Hi! Thank you for your feedback. I'm happy to provide more info, but can you specify what you need to know about the environment? There are no other instances of elasticsearch installed locally (i. e. not on the machine itself nor on the local network). I'm running an Ubuntu 20.04 VPS on Azure. I believe the warning comes from an problem with connection pooling with docker compose. I've read that only 10 parallel connections are allowed.
I'm not familiar with that limit, does setting the corresponding env var export COMPOSE_PARALLEL_LIMIT=20
resolve the issue?
possibly related? https://github.com/docker/compose/issues/6638#issuecomment-786616817
but can you specify what you need to know about the environment
This is listed in the issue template when you start a new bug report, unfortunately most people seem to skip over it 🤷
**Environment (please complete the following information):**
<!--
- OS: [e.g. Linux/Mac/Windows]
- Docker versions: [e.g. `docker --version`, `docker-compose --version`]
-->
Docker version 20.10.2, build 20.10.2-0ubuntu1~20.04.2 docker-compose version 1.25.0, build unknown
possibly related? docker/compose#6638 (comment)
Yes, I see a relation here, too. However, I tried to raise the environment variable with export COMPOSE_PARALLEL_LIMIT=100
which unfortunatly didn't help...
docker-compose@v1.25.0 was released 2019-11-18
, can you please try updating it before we dig deeper?
ok, thank you for the hint. I updated to 1.29.2 and now I don't get these warnings anymore. However, the behviour is a bit different now, e. g. pelias compose up
doesn't run as background deamon but keeps logging on stdout. Plus, when I forget to set DOCKER_HOST
, I get confusing exceptions. That being said, when I tried Pelias for the first time, I had a hard time figuring out how to set up Docker correctly and what the error message about the missing DOCKER_HOST
environment variable means. It turned out that I had to configue Docker to listen to TCP. It seems that the default is that Docker listens on a Unix socket only. Unfortunatly this doesn't work with Pelias. Maybe a mention of this in the installation guide could help. I'd also like suggest to mention specific minimum versions for Docker and Docker Compose - as 'a modern version' is not very concrete, especially as 1.25.0 is shipped with the latest Ubuntu LTS, so you would expect it to be 'modern'.

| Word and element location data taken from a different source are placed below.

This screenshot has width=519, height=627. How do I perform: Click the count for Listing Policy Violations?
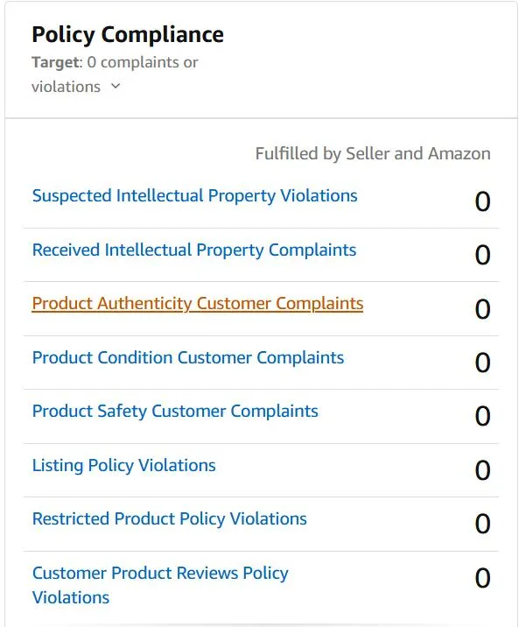click(482, 470)
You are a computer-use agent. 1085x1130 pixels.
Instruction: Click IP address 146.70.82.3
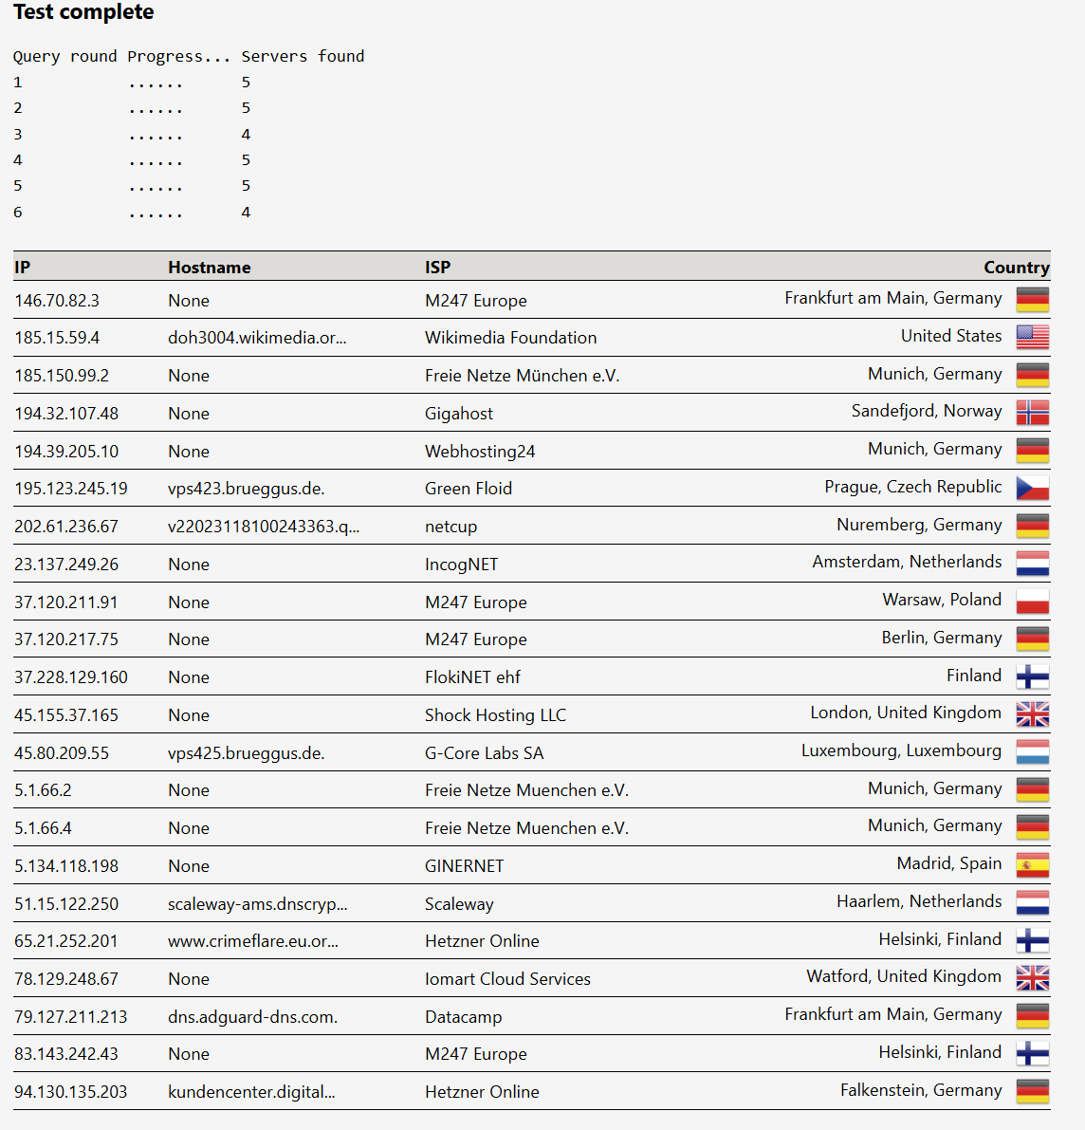(57, 301)
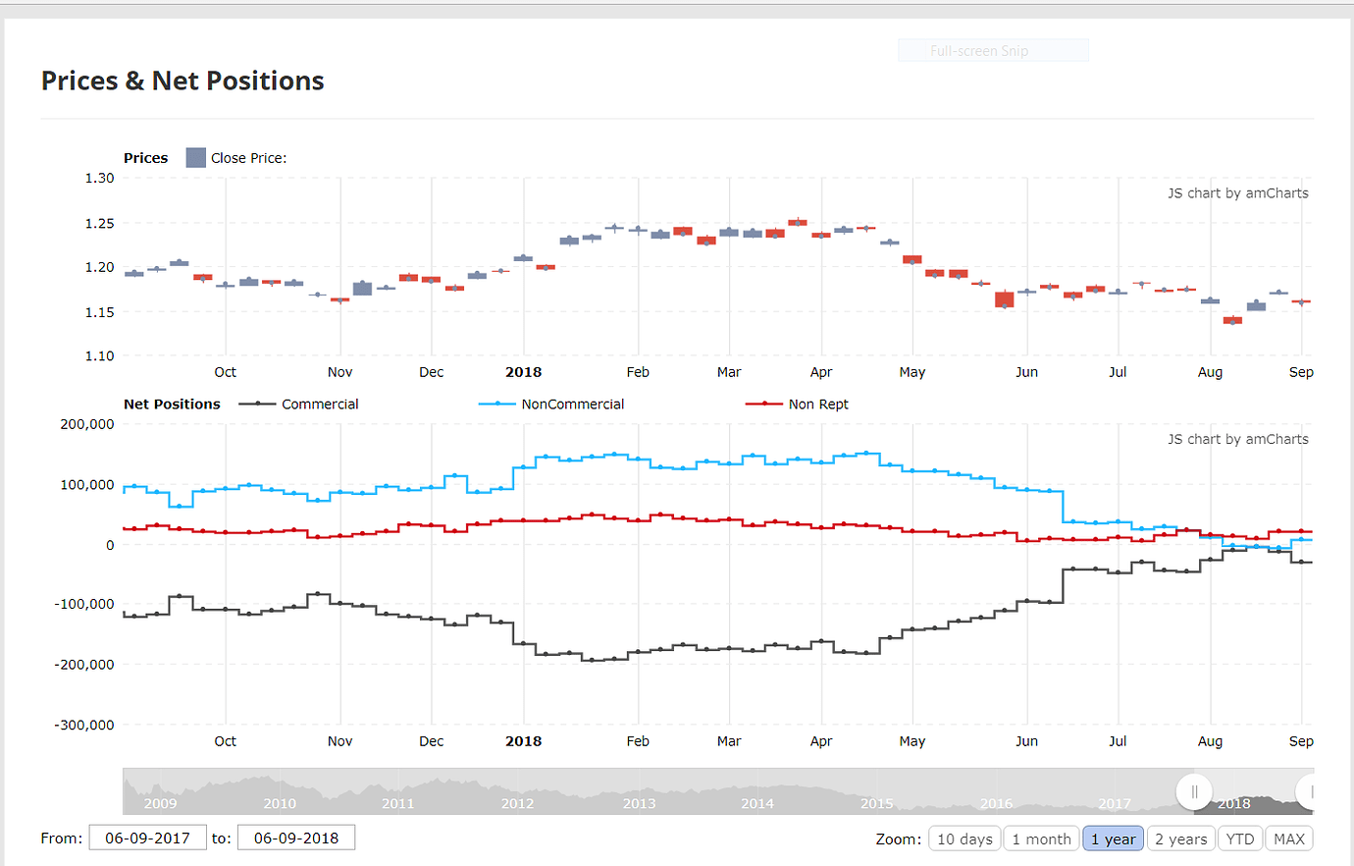Toggle the Non Rept legend entry
The image size is (1354, 866).
(764, 404)
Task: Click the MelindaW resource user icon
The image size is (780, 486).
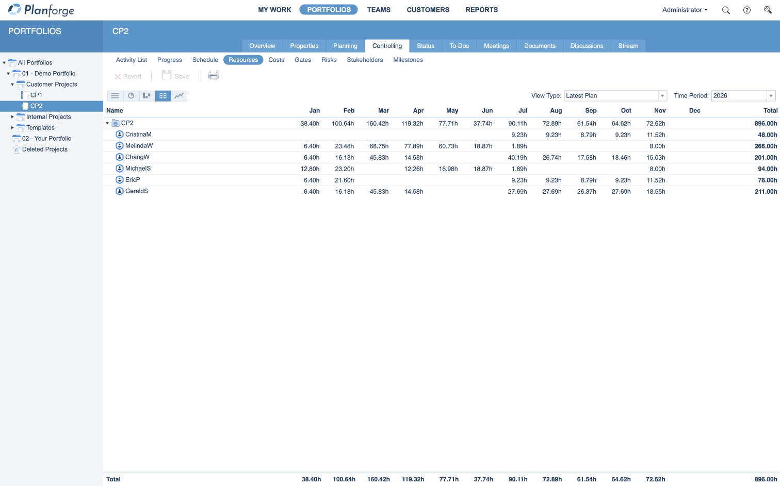Action: click(x=120, y=146)
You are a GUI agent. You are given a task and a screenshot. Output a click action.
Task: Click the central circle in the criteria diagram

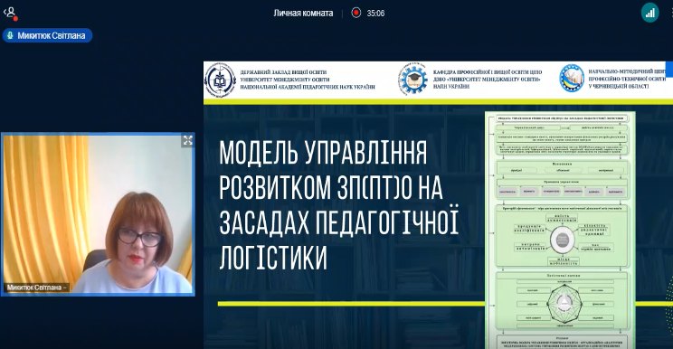563,241

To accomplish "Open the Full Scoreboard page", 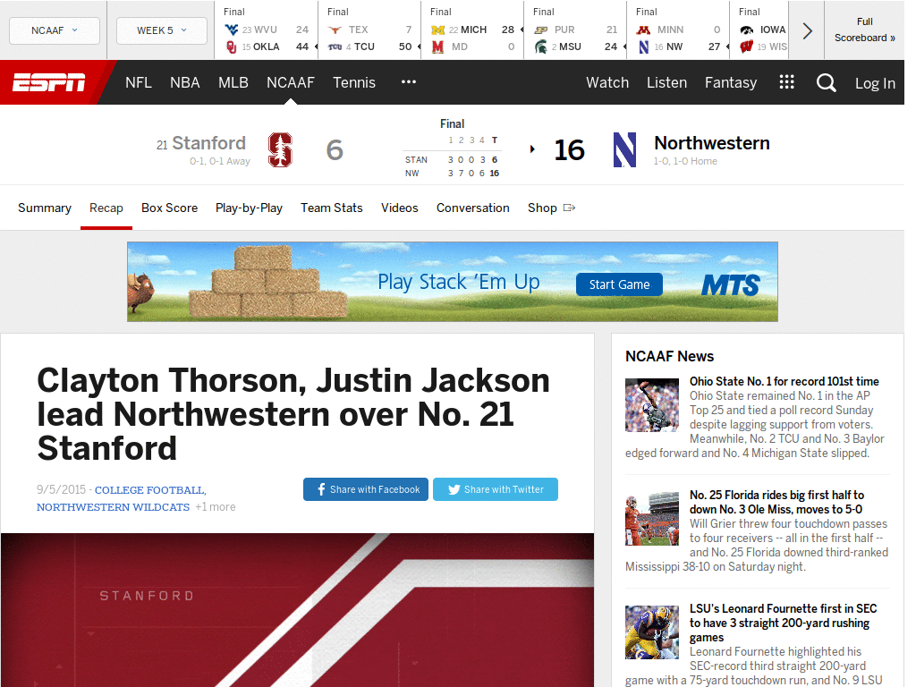I will (x=864, y=30).
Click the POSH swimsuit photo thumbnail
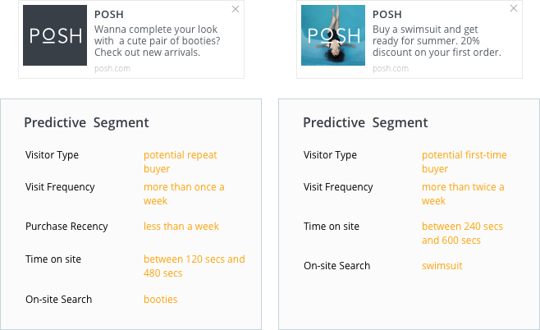Screen dimensions: 540x330 [333, 35]
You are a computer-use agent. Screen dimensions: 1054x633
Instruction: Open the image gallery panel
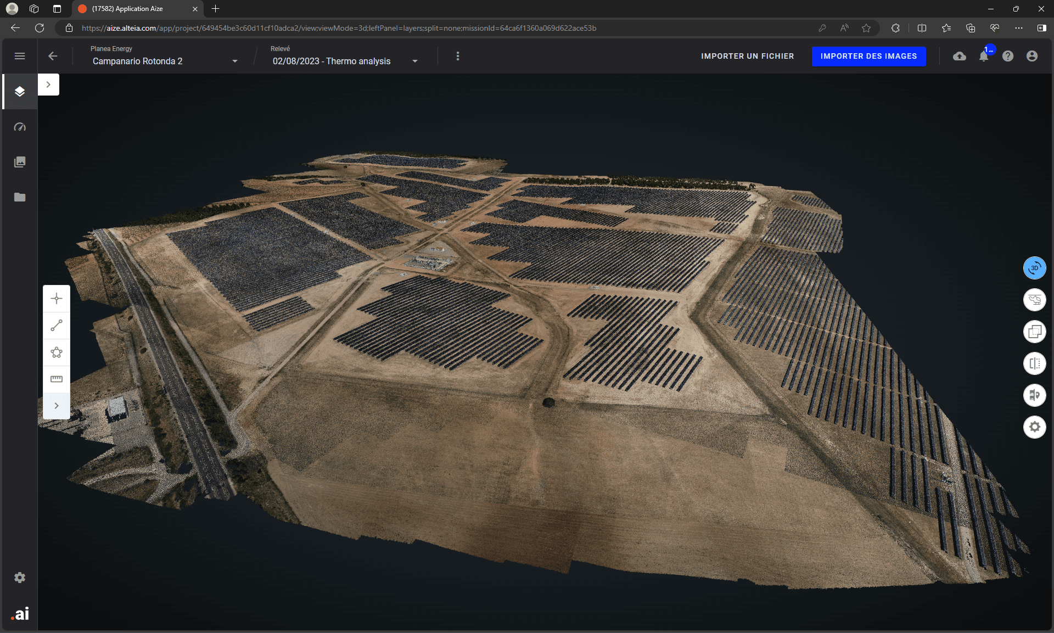(x=20, y=161)
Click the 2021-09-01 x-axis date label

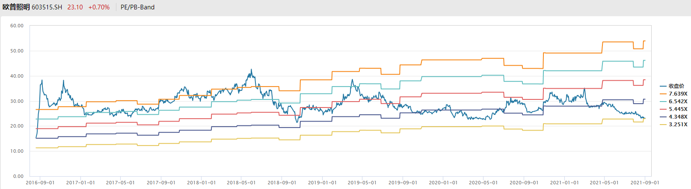[x=645, y=183]
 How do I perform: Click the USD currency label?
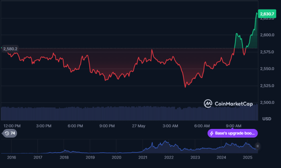point(267,118)
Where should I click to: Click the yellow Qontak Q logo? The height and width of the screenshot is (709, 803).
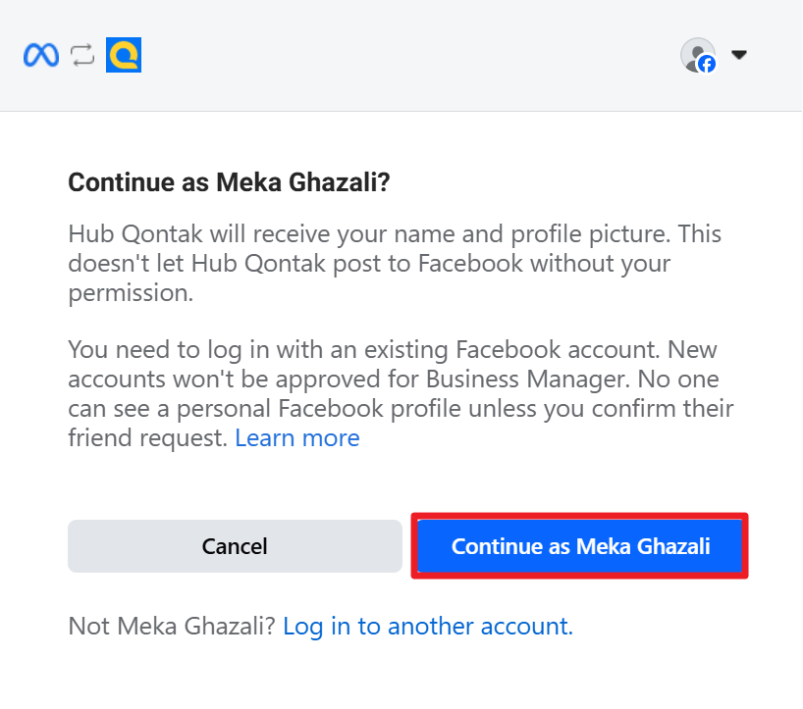[125, 55]
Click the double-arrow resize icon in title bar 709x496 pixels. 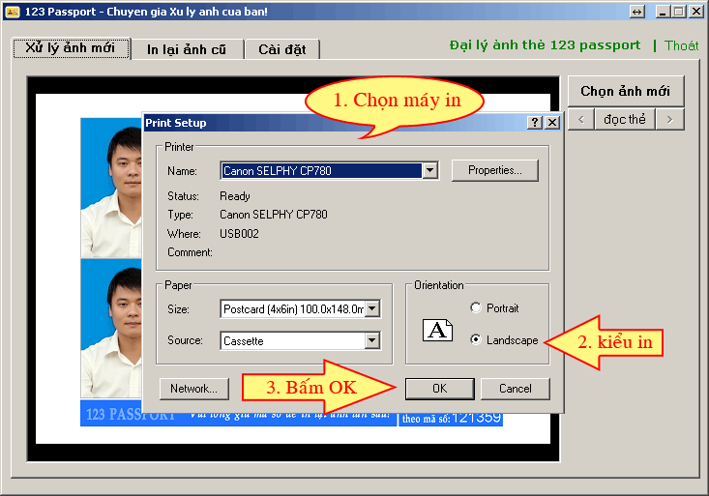pyautogui.click(x=637, y=12)
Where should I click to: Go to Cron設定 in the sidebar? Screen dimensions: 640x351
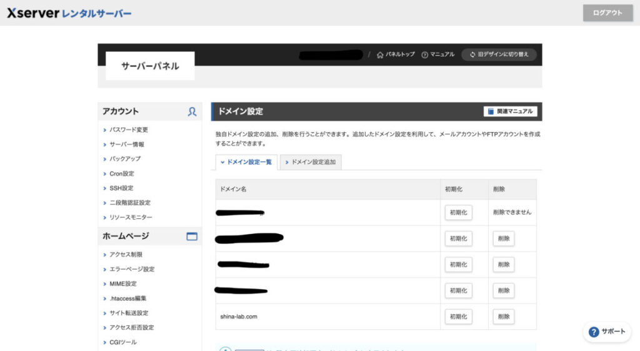122,173
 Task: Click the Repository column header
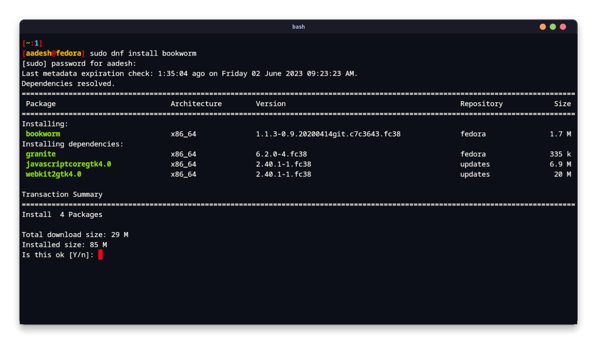(481, 103)
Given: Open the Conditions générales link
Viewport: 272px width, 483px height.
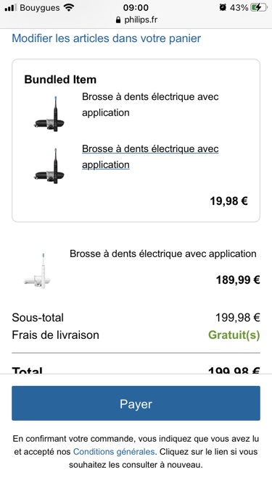Looking at the screenshot, I should click(114, 452).
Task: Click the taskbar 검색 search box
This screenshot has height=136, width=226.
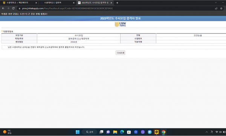Action: [x=90, y=132]
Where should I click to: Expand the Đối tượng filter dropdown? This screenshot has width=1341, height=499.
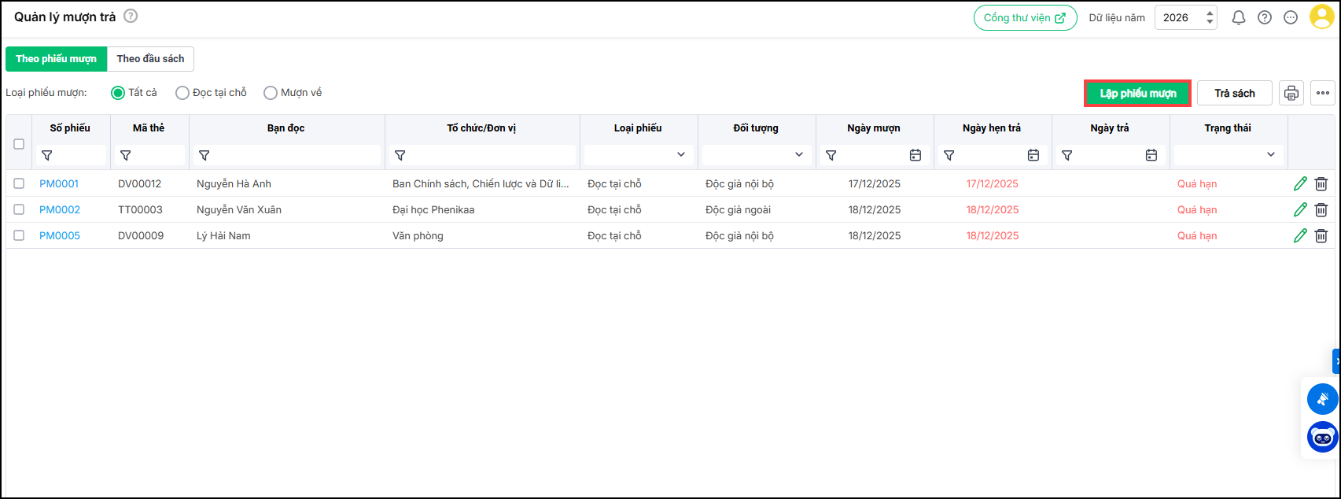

Thanks for the feedback @cbayerlein.
This is the first time we've had an issue regarding DOCKER_HOST
so I suspect there's something non-standard about your Docker installation which is causing the issues you're seeing.
I've never had to set the DOCKER_HOST
env var myself and it's not clear why you do either, maybe it's something to do with how AZURE works or how you installed Docker on Ubuntu.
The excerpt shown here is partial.